── Exercise data ──

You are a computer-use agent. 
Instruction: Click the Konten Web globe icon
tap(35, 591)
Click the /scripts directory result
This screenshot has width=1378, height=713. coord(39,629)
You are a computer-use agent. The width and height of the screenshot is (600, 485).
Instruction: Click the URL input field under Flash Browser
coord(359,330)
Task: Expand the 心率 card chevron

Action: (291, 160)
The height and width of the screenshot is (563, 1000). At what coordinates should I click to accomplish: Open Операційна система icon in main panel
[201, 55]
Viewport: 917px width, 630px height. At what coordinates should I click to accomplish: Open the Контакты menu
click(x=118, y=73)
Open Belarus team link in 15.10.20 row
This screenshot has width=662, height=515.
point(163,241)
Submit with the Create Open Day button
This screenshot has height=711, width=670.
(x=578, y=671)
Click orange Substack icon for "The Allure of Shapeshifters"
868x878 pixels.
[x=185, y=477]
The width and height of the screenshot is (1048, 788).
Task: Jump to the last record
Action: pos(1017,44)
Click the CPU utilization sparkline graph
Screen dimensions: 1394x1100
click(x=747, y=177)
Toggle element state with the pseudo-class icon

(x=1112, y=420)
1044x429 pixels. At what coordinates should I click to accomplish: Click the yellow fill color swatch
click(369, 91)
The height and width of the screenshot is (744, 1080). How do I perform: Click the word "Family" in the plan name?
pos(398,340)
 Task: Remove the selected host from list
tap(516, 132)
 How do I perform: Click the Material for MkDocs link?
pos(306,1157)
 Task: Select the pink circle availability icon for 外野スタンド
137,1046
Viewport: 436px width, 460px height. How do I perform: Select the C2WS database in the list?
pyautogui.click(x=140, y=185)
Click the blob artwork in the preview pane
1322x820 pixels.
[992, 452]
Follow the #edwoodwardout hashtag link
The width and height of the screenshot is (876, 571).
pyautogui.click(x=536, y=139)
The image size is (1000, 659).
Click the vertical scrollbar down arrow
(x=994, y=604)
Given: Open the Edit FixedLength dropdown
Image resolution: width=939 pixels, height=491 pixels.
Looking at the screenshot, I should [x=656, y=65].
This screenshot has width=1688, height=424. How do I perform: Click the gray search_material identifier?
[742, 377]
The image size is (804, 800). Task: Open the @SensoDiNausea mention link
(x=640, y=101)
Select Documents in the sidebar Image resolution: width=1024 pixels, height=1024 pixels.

───

Go through the listing and copy each line exactly.

▶ Answer for this exercise
You are a computer-use agent. 
Instruction: Click the Konten Web globe icon
tap(35, 591)
Click the /scripts directory result
This screenshot has width=1378, height=713. coord(39,629)
You are a computer-use agent. The width and height of the screenshot is (600, 485).
Instruction: Click the URL input field under Flash Browser
coord(359,330)
Task: Expand the 心率 card chevron

Action: (291, 160)
The height and width of the screenshot is (563, 1000). At what coordinates should I click to accomplish: Open Операційна система icon in main panel
[201, 55]
Viewport: 917px width, 630px height. At what coordinates should I click to accomplish: Open the Контакты menu
click(x=118, y=73)
Open Belarus team link in 15.10.20 row
This screenshot has width=662, height=515.
point(163,241)
Submit with the Create Open Day button
This screenshot has height=711, width=670.
(x=578, y=671)
Click orange Substack icon for "The Allure of Shapeshifters"
868x878 pixels.
[x=185, y=477]
The width and height of the screenshot is (1048, 788).
Task: Jump to the last record
Action: pos(1017,44)
Click the CPU utilization sparkline graph
Screen dimensions: 1394x1100
click(x=747, y=177)
Toggle element state with the pseudo-class icon

(x=1112, y=420)
1044x429 pixels. At what coordinates should I click to accomplish: Click the yellow fill color swatch
click(369, 91)
The height and width of the screenshot is (744, 1080). How do I perform: Click the word "Family" in the plan name?
pos(398,340)
 Task: Remove the selected host from list
tap(516, 132)
 How do I perform: Click the Material for MkDocs link?
pos(306,1157)
 Task: Select the pink circle availability icon for 外野スタンド
137,1046
Viewport: 436px width, 460px height. How do I perform: Select the C2WS database in the list?
pyautogui.click(x=140, y=185)
Click the blob artwork in the preview pane
1322x820 pixels.
[992, 452]
Follow the #edwoodwardout hashtag link
The width and height of the screenshot is (876, 571).
pyautogui.click(x=536, y=139)
The image size is (1000, 659).
Click the vertical scrollbar down arrow
(x=994, y=604)
Given: Open the Edit FixedLength dropdown
Image resolution: width=939 pixels, height=491 pixels.
Looking at the screenshot, I should [x=656, y=65].
This screenshot has width=1688, height=424. How do I perform: Click the gray search_material identifier?
[742, 377]
The image size is (804, 800). Task: Open the @SensoDiNausea mention link
(x=640, y=101)
Select Documents in the sidebar Image resolution: width=1024 pixels, height=1024 pixels.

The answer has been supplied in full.